Other obstacles include a possible local perception in Donegal that sending patients to Derry will result in reduced importance and influence for Letterkenny, diminishing the chances of future investment further still.

Improvement in recruitment and retention (and thus capacity) in Derry could be addressed in two ways: triggering existing structures for provision of incentives (but the Department and its executives locally have consistently refused to do this), and establishment of a local medical school. Almost two decades ago discussions about a bifocal graduate medical school in Limerick and Derry reached an advanced stage, but any cross-border initiative was beyond the DoH’s myopic strategic vision and the issue was quietly dropped; Limerick proceeded alone, with phenomenal success. More recently, another initiative for a graduate medical school on the Magee campus has almost reached completion with an opening date fixed for September coming. Frustratingly, though, progress has been halted by the hiatus in devolved government.

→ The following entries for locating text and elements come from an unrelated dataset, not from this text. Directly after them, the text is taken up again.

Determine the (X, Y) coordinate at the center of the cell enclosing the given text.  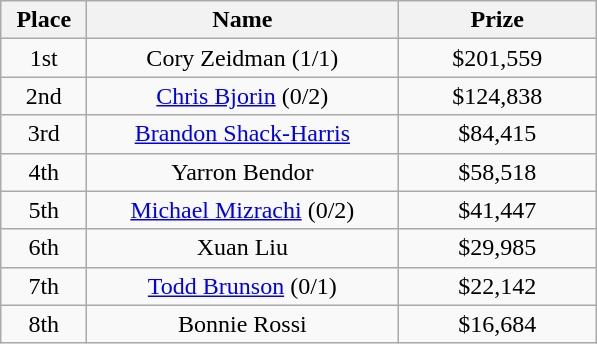
3rd (44, 134)
1st (44, 58)
5th (44, 210)
$124,838 (498, 96)
Prize (498, 20)
$41,447 (498, 210)
Xuan Liu (242, 248)
$58,518 (498, 172)
$29,985 (498, 248)
$16,684 (498, 324)
$22,142 (498, 286)
4th (44, 172)
Brandon Shack-Harris (242, 134)
$201,559 (498, 58)
2nd (44, 96)
8th (44, 324)
Place (44, 20)
Todd Brunson (0/1) (242, 286)
Name (242, 20)
Bonnie Rossi (242, 324)
6th (44, 248)
Yarron Bendor (242, 172)
$84,415 (498, 134)
Chris Bjorin (0/2) (242, 96)
7th (44, 286)
Cory Zeidman (1/1) (242, 58)
Michael Mizrachi (0/2) (242, 210)
Return the (X, Y) coordinate for the center point of the cell that contains the specified text.  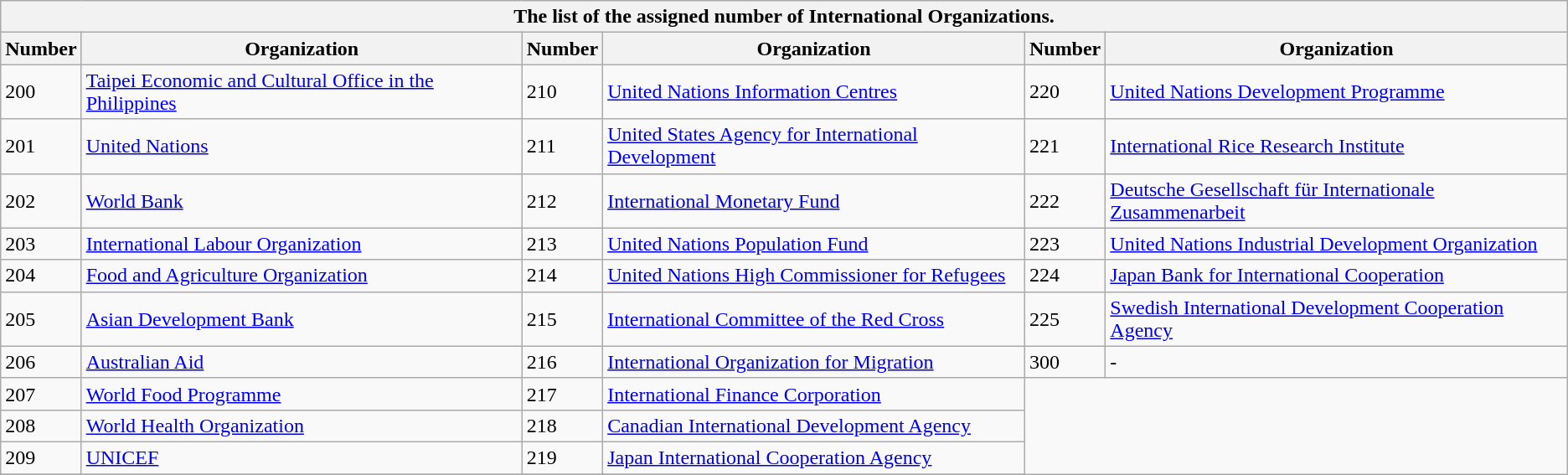
United Nations Population Fund (814, 244)
United Nations Information Centres (814, 92)
201 (41, 146)
223 (1065, 244)
International Rice Research Institute (1337, 146)
219 (562, 457)
World Health Organization (302, 426)
Japan Bank for International Cooperation (1337, 276)
United States Agency for International Development (814, 146)
- (1337, 362)
214 (562, 276)
224 (1065, 276)
International Committee of the Red Cross (814, 318)
International Organization for Migration (814, 362)
203 (41, 244)
217 (562, 394)
Canadian International Development Agency (814, 426)
Japan International Cooperation Agency (814, 457)
International Finance Corporation (814, 394)
Swedish International Development Cooperation Agency (1337, 318)
222 (1065, 201)
206 (41, 362)
UNICEF (302, 457)
213 (562, 244)
221 (1065, 146)
300 (1065, 362)
United Nations Development Programme (1337, 92)
Deutsche Gesellschaft für Internationale Zusammenarbeit (1337, 201)
208 (41, 426)
215 (562, 318)
209 (41, 457)
United Nations High Commissioner for Refugees (814, 276)
International Labour Organization (302, 244)
The list of the assigned number of International Organizations. (784, 17)
Food and Agriculture Organization (302, 276)
212 (562, 201)
United Nations (302, 146)
202 (41, 201)
Taipei Economic and Cultural Office in the Philippines (302, 92)
United Nations Industrial Development Organization (1337, 244)
211 (562, 146)
210 (562, 92)
Asian Development Bank (302, 318)
200 (41, 92)
216 (562, 362)
International Monetary Fund (814, 201)
Australian Aid (302, 362)
205 (41, 318)
225 (1065, 318)
204 (41, 276)
207 (41, 394)
220 (1065, 92)
World Bank (302, 201)
218 (562, 426)
World Food Programme (302, 394)
Return (x, y) of the center of cell containing provided text 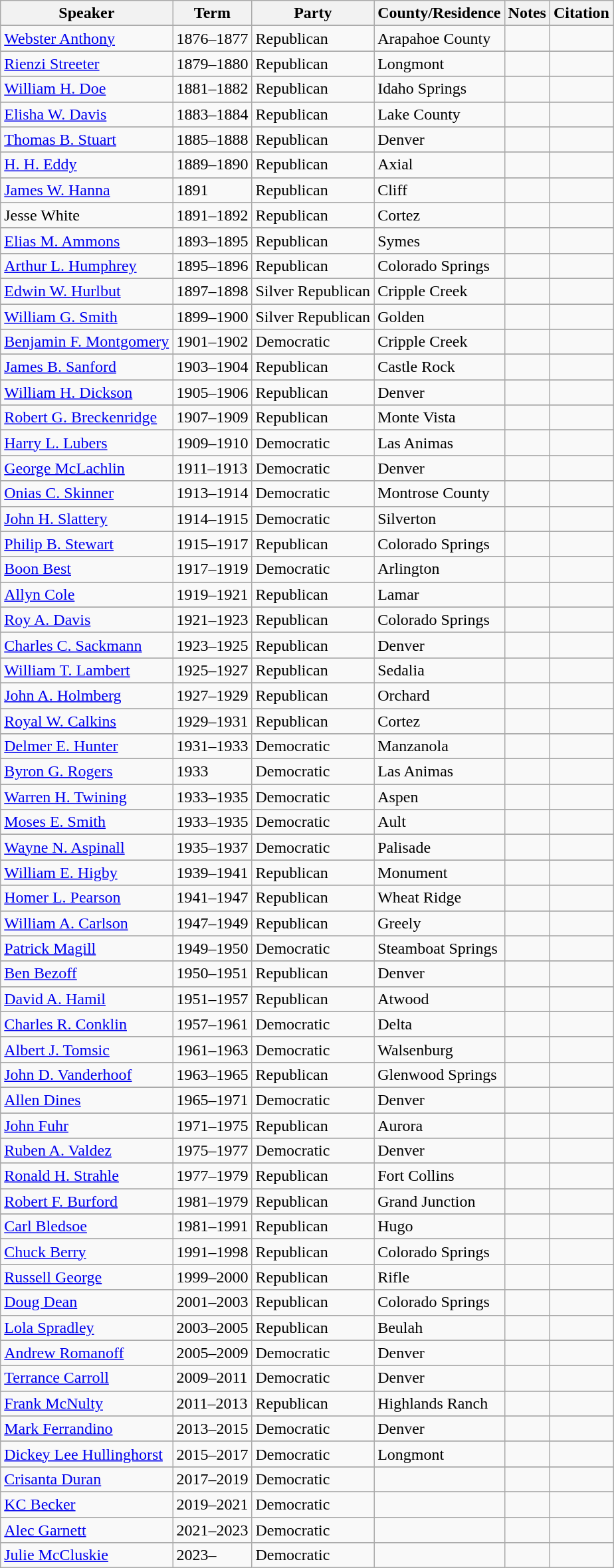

Despite recent advances, the Irish border remains one of the least permeable in Europe to health care; cross-border provision between Belgium and the Netherlands, for instance, is an entirely routine affair. Yet the universal right to high-quality health care is a social and not a political issue, and whatever happens with Brexit, the people of the fourth city of this island and its hinterland (Donegal as well as Counties Londonderry and Tyrone) deserve better. Similarly, collaborative initiatives to identify ways of providing high quality care for residents of Sligo, Leitrim, Cavan and Fermanagh (Enniskillen being the most central geographical focus) and for those in South Armagh, Newry and Mourne, Monaghan and northern Louth (perhaps based in Newry and/or Dundalk) are urgently required. It should no longer be acceptable to fob off residents of the border region with hollow economic and political arguments.

Peter Garrett is an independent writer and physician. Now working with Syrian refugees in the Lebanon, he was previously a Consultant Physician and Clinical Lead for Metabolic Medicine with the Western Trust, and chaired the EU-funded CAWT renal IT project, securing a single clinical information system for renal medicine extending across the whole of Ireland.